Short problem: Please rescale the lines starting with the line that contains "Where should I" and going on through the line that contains "pyautogui.click(x=790, y=287)", writing out only those lines again in full, with every coordinate in the answers multiplied by 2.25 and rounded to a whole number (halves round up). Leave all other numbers unchanged.

═══ Material for this task ═══

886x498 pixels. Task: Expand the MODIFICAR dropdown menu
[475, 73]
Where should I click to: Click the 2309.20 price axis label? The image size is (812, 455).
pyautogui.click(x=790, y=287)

═══
═══ Material for this task ═══

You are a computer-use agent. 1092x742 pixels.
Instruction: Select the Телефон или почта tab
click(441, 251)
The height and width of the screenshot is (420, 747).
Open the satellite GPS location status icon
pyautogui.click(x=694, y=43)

═══

Complete output:
Where should I click to: Click the 2309.20 price axis label? The image size is (812, 455).
pyautogui.click(x=1778, y=646)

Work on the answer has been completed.